Bug 1535637

Summary:	Free disk space check (for raw image) ignores sparseness
Product:	Red Hat OpenStack	Reporter:	Ian Pilcher <ipilcher>
Component:	openstack-ironic	Assignee:	Steve Baker <sbaker>
Status:	CLOSED ERRATA	QA Contact:	mlammon
Severity:	medium	Docs Contact:
Priority:	medium
Version:	16.1 (Train)	CC:	akaris, bfournie, jkreger, mburns, pweeks, rhel-osp-director-maint, sbaker, shdunne, srevivo
Target Milestone:	beta	Keywords:	Reopened, Triaged
Target Release:	17.0
Hardware:	Unspecified
OS:	Unspecified
Whiteboard:
Fixed In Version:	openstack-ironic-17.0.4-0.20210828041812.43cc2b6.el8	Doc Type:	If docs needed, set a value
Doc Text:		Story Points:	---
Clone Of:		Environment:
Last Closed:	2022-09-21 12:07:40 UTC	Type:	Bug
Regression:	---	Mount Type:	---
Documentation:	---	CRM:
Verified Versions:		Category:	---
oVirt Team:	---	RHEL 7.3 requirements from Atomic Host:
Cloudforms Team:	---	Target Upstream Version:
Embargoed:

Description Ian Pilcher 2018-01-17 19:17:37 UTC

When using whole disk images, one generally wants the *virtual* size of the image to be close to the size of the overcloud nodes' physical disks (since no partition/logical volume/filesystem) expansion is done).
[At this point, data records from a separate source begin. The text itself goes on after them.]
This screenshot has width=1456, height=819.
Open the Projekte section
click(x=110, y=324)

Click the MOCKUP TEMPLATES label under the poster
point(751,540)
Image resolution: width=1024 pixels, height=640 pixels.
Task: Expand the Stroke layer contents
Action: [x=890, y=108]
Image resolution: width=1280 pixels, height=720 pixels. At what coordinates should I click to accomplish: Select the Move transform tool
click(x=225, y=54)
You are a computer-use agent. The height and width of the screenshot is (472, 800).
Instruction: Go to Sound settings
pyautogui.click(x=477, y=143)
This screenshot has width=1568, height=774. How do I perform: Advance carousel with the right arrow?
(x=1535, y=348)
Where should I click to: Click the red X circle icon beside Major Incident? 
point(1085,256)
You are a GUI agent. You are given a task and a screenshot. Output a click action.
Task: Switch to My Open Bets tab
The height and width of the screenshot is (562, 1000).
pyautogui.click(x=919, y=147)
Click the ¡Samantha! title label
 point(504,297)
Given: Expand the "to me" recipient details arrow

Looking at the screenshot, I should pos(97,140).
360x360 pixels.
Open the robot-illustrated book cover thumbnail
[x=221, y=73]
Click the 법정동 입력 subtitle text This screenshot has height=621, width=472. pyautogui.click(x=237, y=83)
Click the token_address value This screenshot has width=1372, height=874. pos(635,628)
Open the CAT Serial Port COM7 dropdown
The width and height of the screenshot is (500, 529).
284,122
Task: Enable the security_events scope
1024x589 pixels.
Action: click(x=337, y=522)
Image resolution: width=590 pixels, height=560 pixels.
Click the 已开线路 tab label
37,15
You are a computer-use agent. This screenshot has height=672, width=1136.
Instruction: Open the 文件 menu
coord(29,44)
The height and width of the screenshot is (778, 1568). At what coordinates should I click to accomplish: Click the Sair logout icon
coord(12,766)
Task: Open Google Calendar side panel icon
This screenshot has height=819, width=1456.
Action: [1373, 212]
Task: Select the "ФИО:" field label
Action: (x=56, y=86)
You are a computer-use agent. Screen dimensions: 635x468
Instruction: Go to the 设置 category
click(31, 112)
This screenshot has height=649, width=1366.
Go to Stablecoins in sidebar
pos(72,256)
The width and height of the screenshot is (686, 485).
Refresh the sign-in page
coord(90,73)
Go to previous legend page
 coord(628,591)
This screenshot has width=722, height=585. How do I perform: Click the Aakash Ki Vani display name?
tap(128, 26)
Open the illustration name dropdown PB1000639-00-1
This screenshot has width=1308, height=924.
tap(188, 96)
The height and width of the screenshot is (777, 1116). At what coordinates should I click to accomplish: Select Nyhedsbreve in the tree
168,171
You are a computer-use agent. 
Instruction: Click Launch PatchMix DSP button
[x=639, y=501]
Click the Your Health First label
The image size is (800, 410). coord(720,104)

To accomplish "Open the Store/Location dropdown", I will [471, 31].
As an example, one might end up with a 4GB overcloud image (QCOW file) that has a virtual size of 100GB or more.

Ironic uses qemu-img to convert this QCOW file to a "raw" image, which is a *sparse* file.  Currently ironic-conductor errors out if /var/lib/ironic/images doesn't have free space >= the *virtual* size of the image (100GB in this example).  In fact, the actual disk space consumed by the sparse raw image is fairly close to the size of the QCOW file.  For example:

$ qemu-img info overcloud-full-partitioned.qcow2
image: overcloud-full-partitioned.qcow2
file format: qcow2
virtual size: 100G (107374182400 bytes)
disk size: 7.0G
cluster_size: 65536
Format specific information:
    compat: 1.1
    lazy refcounts: false
    refcount bits: 16
    corrupt: false

$ qemu-img convert -O raw overcloud-full-partitioned.qcow2 overcloud-full-partitioned.img

$ ls -lh overcloud-full-partitioned.img
-rw-r--r--. 1 stack stack 100G Jan 17 14:13 overcloud-full-partitioned.img

$ du -h overcloud-full-partitioned.img
6.7G    overcloud-full-partitioned.img

Comment 1 Ian Pilcher 2018-01-17 19:44:57 UTC

Related doc bug - https://bugzilla.redhat.com/show_bug.cgi?id=1532745

Comment 2 Dmitry Tantsur 2018-01-18 15:56:40 UTC

Thanks for the report. To be honest, I'm not sure how to solve it. Do you by chance know a way to figure out the raw image size before converting it?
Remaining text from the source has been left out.